In previous False Claims Act cases – also called qui tam cases (pronounced “key tam”) in legal jargon – the multimillion-dollar settlement payments made by companies to reimburse public funds that were lost to fraud meant whistleblowers also received millions of dollars individually. Zoeller noted some recent whistleblower cases:
. In September 2009, the federal government, Indiana and other states settled a lawsuit with Pfizer Inc. over the illegal marketing of its drugs Bextra, Lyrica and others, and over illegal kickbacks to induce physicians to prescribe them. That included $1 billion in civil penalties and a $1.3 billion criminal fine. The total obtained for the Indiana Medicaid program was $9.52 million, including $3.69 million for the state’s share of the restitution. As part of this nationwide settlement, six whistleblowers shared approximately $102 million from the federal portion of the civil recovery.
. In January 2009, the State of Indiana entered into a federal and multistate whistleblower settlement with Eli Lilly & Co., to settle allegations that Eli Lilly marketed Zyprexa illegally. Indiana’s total recovery was $19.8 million, including $7.5 million for the state’s share of the Medicaid loss and the remainder for the federal government’s share. Plaintiffs in four whistleblower lawsuits shared in $78.8 million of the federal civil settlement.
. In April 2010, the State of Indiana entered a settlement with AstraZeneca Pharmaceuticals LP over illegal off-label marketing of its antipsychotic drug Seroquel. Indiana received $4.4 million as part of the overall $520 million federal-and-state settlement to reimburse Medicaid and other programs. One whistleblower received $45 million out of the federal civil share of the nationwide recovery.
. In June 2010, the State of Indiana officially joined a whistleblower case originally filed in 2005 by two former employees of a South Bend mental health services facility, Madison Center. They had alleged that Madison Center fraudulently billed Medicaid for a day treatment program for troubled children that was allegedly unnecessary or insufficiently documented. By intervening in the lawsuit, the State’s own complaint alleges the company overbilled Medicaid by $10 million by submitting fraudulent claims.
Once the State joined the case, the original sealed complaint filed by two former employees – psychologist Jean Marie Thompson and therapist Kathleen McCoy – then was unsealed. The lawsuit is ongoing and no settlement has been reached. “In this case, the courage of the two whistleblowers is even more commendable since there is no guarantee of a financial reward, but their private litigation alerted the State to fraudulent activity so that we could intervene on behalf of taxpayers,” Zoeller said.
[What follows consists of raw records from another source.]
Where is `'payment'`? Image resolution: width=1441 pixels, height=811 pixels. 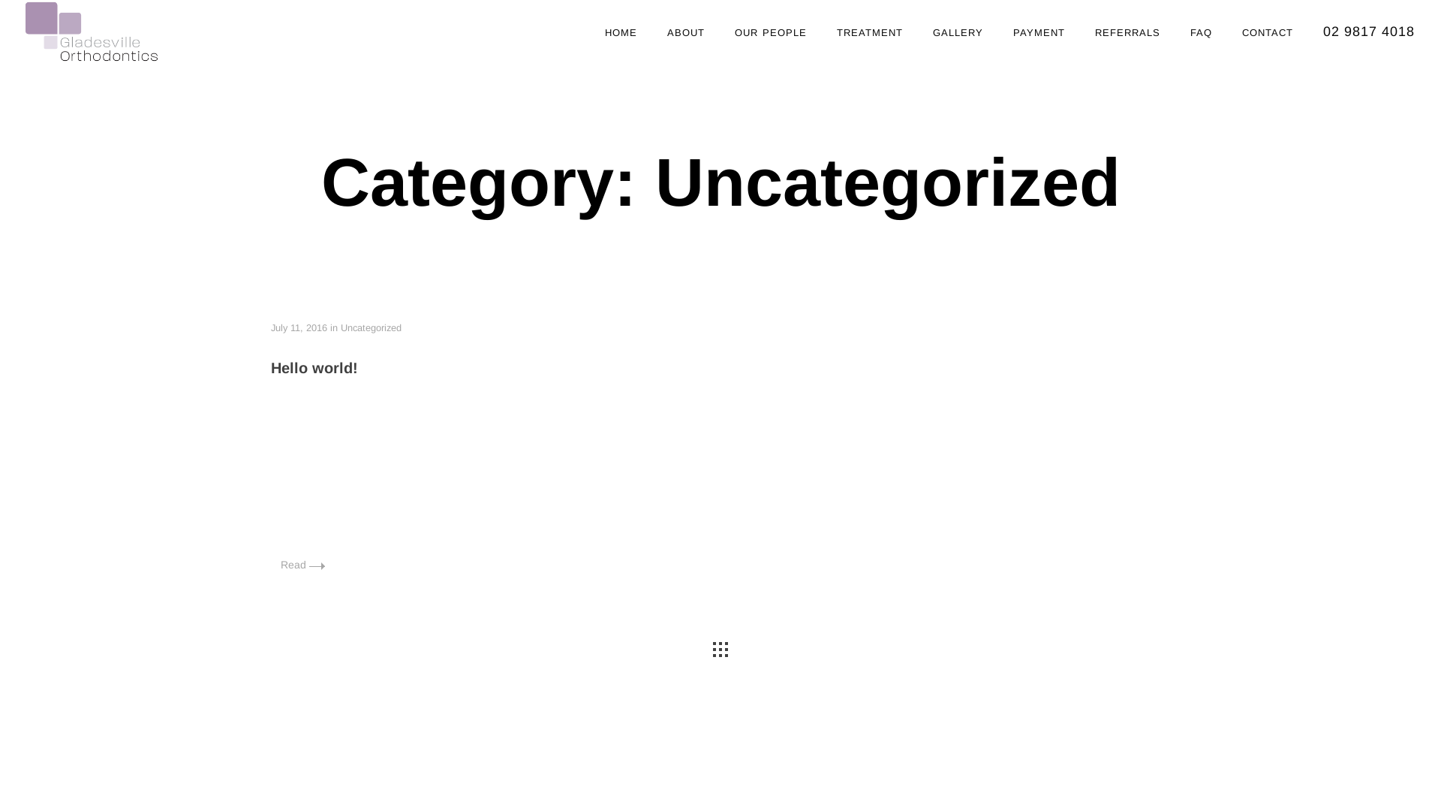
'payment' is located at coordinates (1038, 32).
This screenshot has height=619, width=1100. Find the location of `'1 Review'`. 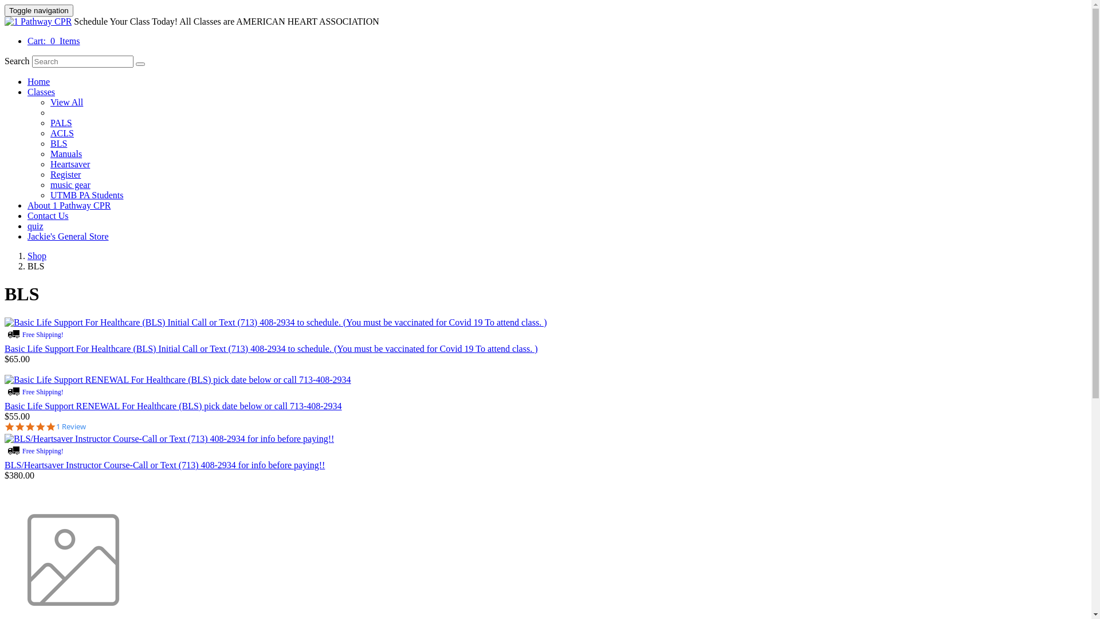

'1 Review' is located at coordinates (70, 426).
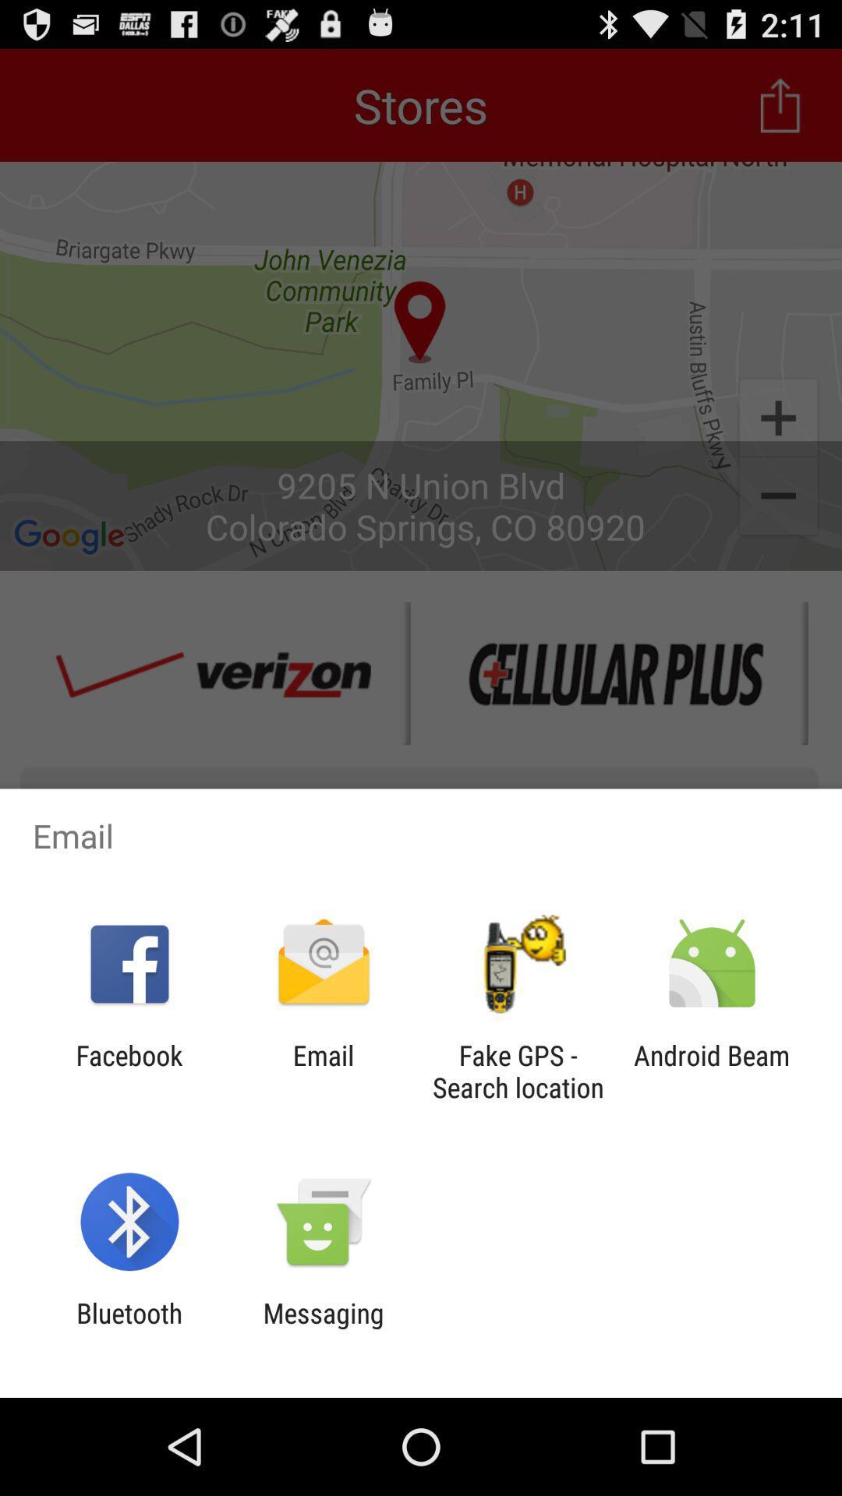  What do you see at coordinates (711, 1071) in the screenshot?
I see `the android beam` at bounding box center [711, 1071].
“Filing a case pursuant to the False Claims Act was a lifesaver. It is a path to take when all else fails,” Thompson said. “The False Claims Act empowered us, ordinary employees without much money or power, to have a meaningful voice. It is people, not faceless organizations, that create these problems and it is individual people who are the solution.”
Health care and pharmaceutical workers who know about fraud and are interested in filing a whistleblower action should first contact a private attorney who specializes in bringing lawsuits under the False Claims Act. Filing a private lawsuit is a necessary step in order for the state and federal governments to investigate the fraud case and intervene.